Adams said Minor’s body was being transported to Holly Springs, and funeral arrangements were pending.
Minor had been attending an annual meeting of the American Association of State Highway and Transportation Officials at the Beau Rivage Resort in Biloxi.
Minor was first elected as one of three transportation commissioners in November 2003, and his district encompassed the northern one-third of the state.
Before being elected to the commission, Minor served 20 years in the Mississippi Senate, representing Marshall, Benton and DeSoto counties.
While he was in the Senate, Minor served as vice chairman and then chairman of the Highway Committee and helped pass the 1987 Four-Lane Highway Program that’s credited with improving roads throughout the state. Minor later served as chairman of the powerful Finance Committee, which handles bills for taxes and bonds, and on the Joint Legislative Budget Committee, which outlines state spending priorities.
Though Minor was a Democrat, he often voted across party lines when he was in the Senate.
House Transportation Committee Chairman Warner McBride, D-Courtland, said Monday he was stunned to learn of Minor’s death.

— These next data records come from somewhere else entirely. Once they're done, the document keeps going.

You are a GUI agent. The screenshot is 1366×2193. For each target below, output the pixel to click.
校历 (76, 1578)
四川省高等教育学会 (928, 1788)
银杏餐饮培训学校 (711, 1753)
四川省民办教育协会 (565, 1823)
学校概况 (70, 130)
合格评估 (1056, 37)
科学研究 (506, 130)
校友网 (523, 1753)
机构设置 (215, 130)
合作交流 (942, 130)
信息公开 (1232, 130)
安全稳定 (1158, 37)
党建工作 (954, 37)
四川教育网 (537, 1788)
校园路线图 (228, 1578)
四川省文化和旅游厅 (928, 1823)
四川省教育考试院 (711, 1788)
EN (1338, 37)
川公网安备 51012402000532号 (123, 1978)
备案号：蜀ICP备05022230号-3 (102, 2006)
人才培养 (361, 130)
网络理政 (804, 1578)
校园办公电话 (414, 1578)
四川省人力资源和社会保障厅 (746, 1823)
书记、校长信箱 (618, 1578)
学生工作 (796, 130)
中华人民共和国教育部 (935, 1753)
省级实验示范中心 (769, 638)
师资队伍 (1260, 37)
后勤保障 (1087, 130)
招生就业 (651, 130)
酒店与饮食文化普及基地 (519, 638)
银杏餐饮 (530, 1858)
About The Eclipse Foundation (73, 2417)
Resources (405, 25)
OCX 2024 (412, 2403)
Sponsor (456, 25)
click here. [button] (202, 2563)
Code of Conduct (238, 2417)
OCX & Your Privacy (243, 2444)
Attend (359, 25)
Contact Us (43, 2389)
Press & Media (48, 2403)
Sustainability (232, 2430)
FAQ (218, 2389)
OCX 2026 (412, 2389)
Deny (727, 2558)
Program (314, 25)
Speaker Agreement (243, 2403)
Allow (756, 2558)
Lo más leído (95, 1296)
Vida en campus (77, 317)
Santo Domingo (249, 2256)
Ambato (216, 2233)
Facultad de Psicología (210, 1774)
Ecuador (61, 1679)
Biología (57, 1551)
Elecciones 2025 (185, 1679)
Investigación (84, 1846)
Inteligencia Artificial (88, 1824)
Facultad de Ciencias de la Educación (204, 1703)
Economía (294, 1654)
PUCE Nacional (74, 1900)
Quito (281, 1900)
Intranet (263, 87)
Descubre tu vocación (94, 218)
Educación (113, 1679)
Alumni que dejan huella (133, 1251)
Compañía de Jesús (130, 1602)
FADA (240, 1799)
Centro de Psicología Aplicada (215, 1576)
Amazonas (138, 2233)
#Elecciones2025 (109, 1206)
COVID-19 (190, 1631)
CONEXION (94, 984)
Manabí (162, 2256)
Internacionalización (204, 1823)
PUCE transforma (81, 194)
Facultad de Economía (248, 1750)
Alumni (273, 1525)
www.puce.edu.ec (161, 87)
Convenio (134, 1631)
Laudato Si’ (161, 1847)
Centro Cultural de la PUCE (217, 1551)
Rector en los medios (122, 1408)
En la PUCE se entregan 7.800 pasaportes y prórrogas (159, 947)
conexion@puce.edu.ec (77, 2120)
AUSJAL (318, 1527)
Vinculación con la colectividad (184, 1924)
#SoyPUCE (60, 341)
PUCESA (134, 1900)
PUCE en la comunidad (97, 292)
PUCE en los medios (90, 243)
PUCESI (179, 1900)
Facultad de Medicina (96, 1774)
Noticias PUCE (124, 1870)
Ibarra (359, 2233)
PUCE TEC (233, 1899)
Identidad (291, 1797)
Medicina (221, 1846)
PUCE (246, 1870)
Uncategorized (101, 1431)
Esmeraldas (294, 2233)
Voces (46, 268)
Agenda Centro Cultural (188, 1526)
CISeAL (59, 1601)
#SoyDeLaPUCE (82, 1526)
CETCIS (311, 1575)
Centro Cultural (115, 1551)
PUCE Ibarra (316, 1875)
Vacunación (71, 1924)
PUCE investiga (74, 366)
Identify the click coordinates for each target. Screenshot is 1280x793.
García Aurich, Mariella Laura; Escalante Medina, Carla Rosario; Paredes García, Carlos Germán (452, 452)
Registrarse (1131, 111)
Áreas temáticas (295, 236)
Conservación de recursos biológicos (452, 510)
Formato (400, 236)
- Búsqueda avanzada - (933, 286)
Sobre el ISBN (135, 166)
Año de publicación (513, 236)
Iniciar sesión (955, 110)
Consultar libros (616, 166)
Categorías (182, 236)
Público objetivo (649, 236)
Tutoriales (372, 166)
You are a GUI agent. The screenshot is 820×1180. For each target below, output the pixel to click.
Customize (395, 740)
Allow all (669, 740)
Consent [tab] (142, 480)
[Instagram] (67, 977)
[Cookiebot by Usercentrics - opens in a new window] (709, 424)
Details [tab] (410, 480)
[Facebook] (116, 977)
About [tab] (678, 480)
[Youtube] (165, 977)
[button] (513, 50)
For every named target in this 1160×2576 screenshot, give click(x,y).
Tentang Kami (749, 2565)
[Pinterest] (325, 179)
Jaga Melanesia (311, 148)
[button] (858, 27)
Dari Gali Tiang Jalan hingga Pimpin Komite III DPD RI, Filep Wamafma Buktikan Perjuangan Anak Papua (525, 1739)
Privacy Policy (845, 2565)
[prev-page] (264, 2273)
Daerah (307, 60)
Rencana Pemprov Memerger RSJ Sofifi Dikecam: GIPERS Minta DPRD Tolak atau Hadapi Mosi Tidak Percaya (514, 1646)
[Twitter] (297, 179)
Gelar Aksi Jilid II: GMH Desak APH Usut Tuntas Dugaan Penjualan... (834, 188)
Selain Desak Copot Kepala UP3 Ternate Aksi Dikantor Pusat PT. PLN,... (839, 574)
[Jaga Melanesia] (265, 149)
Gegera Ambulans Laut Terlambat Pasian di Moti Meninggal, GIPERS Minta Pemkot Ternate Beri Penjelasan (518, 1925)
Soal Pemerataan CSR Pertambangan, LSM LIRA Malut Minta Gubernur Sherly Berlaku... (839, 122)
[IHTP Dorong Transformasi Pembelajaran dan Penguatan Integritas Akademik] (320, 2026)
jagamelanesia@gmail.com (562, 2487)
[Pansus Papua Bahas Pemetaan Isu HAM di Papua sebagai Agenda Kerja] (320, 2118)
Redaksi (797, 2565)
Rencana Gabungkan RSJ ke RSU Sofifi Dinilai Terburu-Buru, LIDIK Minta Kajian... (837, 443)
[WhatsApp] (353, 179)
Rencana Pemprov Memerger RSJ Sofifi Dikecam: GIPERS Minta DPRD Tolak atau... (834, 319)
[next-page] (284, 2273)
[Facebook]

McBride said Minor was a man of integrity who kept his word when he made promises.
“He really knew how government works and was always interested in getting results,” McBride said. “He was interested in making things happen that would help Mississippians.”
Minor was born and reared in Benton County, graduated from Hickory Flat High School and attended Northwest Mississippi Community College. He and his brothers formed a plumbing company that grew into a chain of hardware stores in northern Mississippi, according to his MDOT biography.